Opening up a restaurant requires far more than the ability to sauté a vegetable, or that banal excuse…“I love to cook…my friends are always telling me I need to open up my own place.” Tell ‘ya what, next time your friends say that, just have them write you a check for $100,000 instead.
Let me explain…I love the food business. I have dedicated my life to it. Although my career has evolved to the private chef sector, I’ve had over 15 years in the restaurant, hotel and upscale catering business. I have sacrificed family, relationships, money, health and a personal life, all to create wonderful foods and develop eateries with great energy.
If you actually think that the self proclaimed ‘Mother Teresa’ of the culinary world, Alice Waters, has even a remote grip on reality, with her visions of hand picking an individual sprig of lavender to be placed loving on the plate by ethereal cooking cherubs…then its time to understand the reality of the business.
For example, in a restaurant, those Roma tomatoes that are coming in from the produce company might be chopped very quickly as part of a fabulous chopped salad. The truth is, I would go through 20-lbs of tomatoes a day, and I didn’t have time to form an emotional bond with them.
With 100 ‘covers’ coming in that night, all I’m thinking about is creating my little signature salad as fast as possible so I can sell it for $11 and make my clients happy. (All the while, chain restaurants are breathing down necks of independent restaurateurs, trying to capture that client base as quickly as they can.) At the end of the day, and I actually really hate that expression, your feet are just as calloused as your personality, after enduring the hundreds of mundane special requests plus an additional 100 annoying questions an hour from actors posing as wait staff. When you get home, you smell like the bottom of a deep fryer.

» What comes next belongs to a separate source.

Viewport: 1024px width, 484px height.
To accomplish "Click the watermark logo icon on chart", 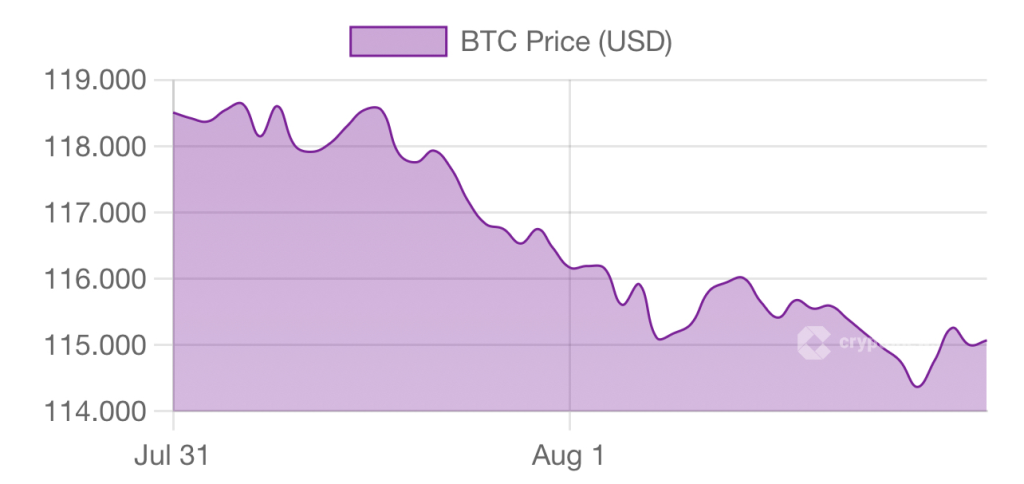I will tap(813, 342).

No matter how many times they have washed their hands, if one were to slice a chef open, his or her age in the business could be determined by the layers of spices, meats and fats that have permeated the skin. And, despite playing with some of the planet’s finest ingredients, many chefs opt for a diet of cigarettes, a drive-through epicurean experience and a bottle or two of liquid relaxation.

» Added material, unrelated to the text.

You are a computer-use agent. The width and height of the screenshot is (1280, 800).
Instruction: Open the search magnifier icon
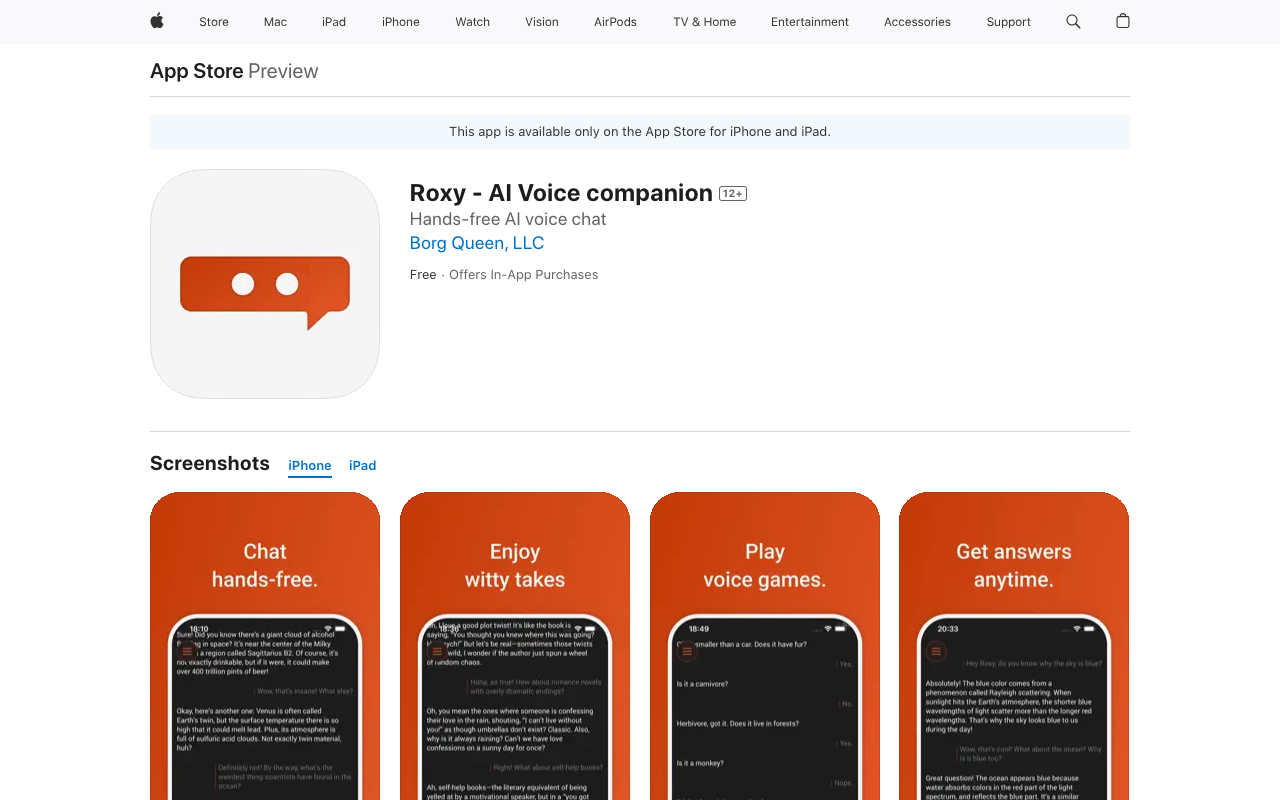(x=1073, y=21)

The culinary gods like Thomas and Charlie and Ming and David Burke are one in a million. We are talking about the hard working, culinary driven, trying to ‘create a vision without pretense’ restaurants. Forget about the multi-unit or chain places; they aren’t part of this conversation. They are a needed entity for our conveyor belt society. These places are generally affordable, family friendly and usually not offensive…albeit mundane.
The working atmosphere of local bistros, restaurants, independent ‘gastropub’ bars and lounges is gritty, tough, laborious work; overwhelming at times with all the details that must be attended to hourly. This is the real restaurant business.
Designed with the best intentions and very little capital, a typical executive chef earning less than $70,000 a year and working over 70 hours a week, will develop creative menus that are unique and flavorful with creative presentations.
The chef will train usually both front and back of the house on everything from culinary details to how to up-sell appetizers and desserts. The chef will write or assist in writing a wine list and dealing with the nickel and dime negotiations with every vendor. Also, the chef is most likely responsible for all scheduling, food costs, labor costs, helping to develop marketing, socializing with the guests and educating generally inept restaurant managers.
Leaving at 8-pm on a Saturday night, just because your favorite band is playing…is not an option.
Celebrating Valentines Day with the mate that you adore…Is not an option.
Coming home exhausted after a shift, and actually being able to focus on your family or loved ones…is not an option.
Eating a balanced meal…never an option.
So, Mr. Barbeque and Mrs. Cupcake: You still think you can stand out and make your place special? I applaud you with my swollen, calloused, burned, cut hands.